Se había sentado frente a Donald Fraser. Su mirada, clavada en los ojos del joven, parecía quererle hipnotizar.

—Me daba vergüenza tener tales sospechas, pero lo cierto era que sospechaba. Pensé espiarla cuando saliese

del café y hasta fui allí. Pero luego pensé que si Betty me veía se pondría furiosa. Supondría en seguida que la vigilaba.

—¿Y qué hizo?

—Fui a Saint Leonard. Llegué a las ocho de la noche. Desde un sitio a propósito estuve vigilando todos los autobuses, para ver si llegaba en alguno de ellos... Pero no apareció por allí...

—¿Y luego?

—Perdí la cabeza. Tenía la seguridad de que estaba con algún hombre. Pensé que sería probable que la hubiese llevado a Hastings en su coche. Fui allí, miré en hoteles, restaurantes y cines; fui al rompeolas. Todo tonterías, pues podía estar en tantos sitios que me hubiese sido imposible encontrarla.

Calló. En su voz me pareció percibir la tristeza y angustia que debió embargarle en los momentos que describía.

—Al fin dejé de buscarla y volví a casa.

—¿Qué hora era?

—No lo sé. Volví andando. Cuando llegué a casa debían de ser las doce o algo más...

En aquel momento se abrió la puerta del salón.

—Entonces...

—¡Oh! ¿Está usted aquí? —exclamó el inspector Kelsey.

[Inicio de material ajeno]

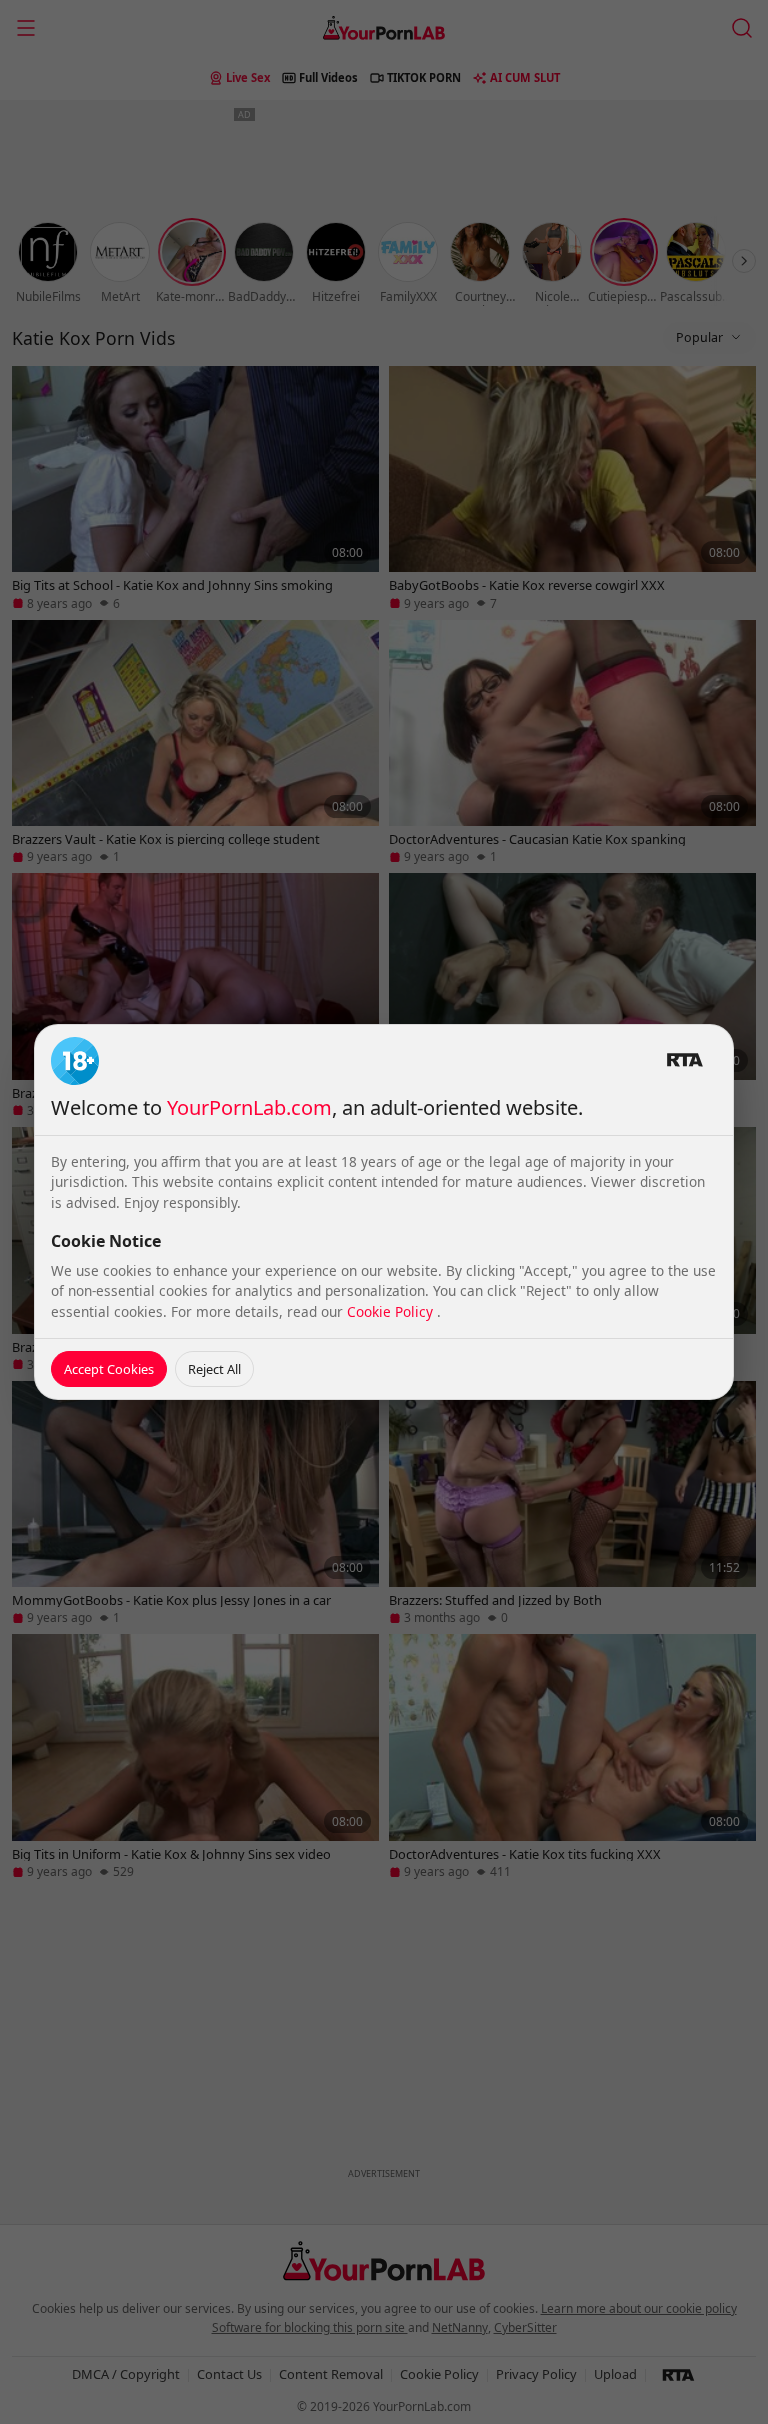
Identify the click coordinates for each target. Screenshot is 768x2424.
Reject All (214, 1369)
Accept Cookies (109, 1369)
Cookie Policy (392, 1311)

Tras él entró el inspector Crome, que dirigió una .rápida mirada a Poirot y a los dos desconocidos.

—La señorita Megan Barnard y el señor Donald Fraser —presentó Poirot.

Y volviéndose a los dos jóvenes, continuó:

—Les presento al inspector Crome, de Scotland Yard. Después, dirigiéndose al inspector, siguió:

—Mientras ustedes proseguían sus investigaciones arriba, yo he estado hablando con la señorita Barnard y el señor Fraser para ver si podía encontrar algún detalle que echase luz sobre este asunto.

—¿De veras? —dijo Crome, con el pensamiento fijo en los dos jóvenes.

Poirot dirigióse al vestíbulo. Al pasar junto al inspector Kelsey éste le preguntó amablemente:

—¿Ha descubierto algo?

Pero su atención estaba dirigida a su colega y no esperó la contestación.

En el vestíbulo me reuní con mi amigo.

—¿Te ha extrañado algo, Poirot? —inquirí.

—Sólo la asombrosa magnanimidad del asesino, Hastings.

No me atreví a declarar que no tenía la menor idea de lo que quería decir.

Capítulo XIII

Una conferencia

Conferencias!

Mis recuerdos del caso A. B. C. están ligados a un sinfín de conferencias.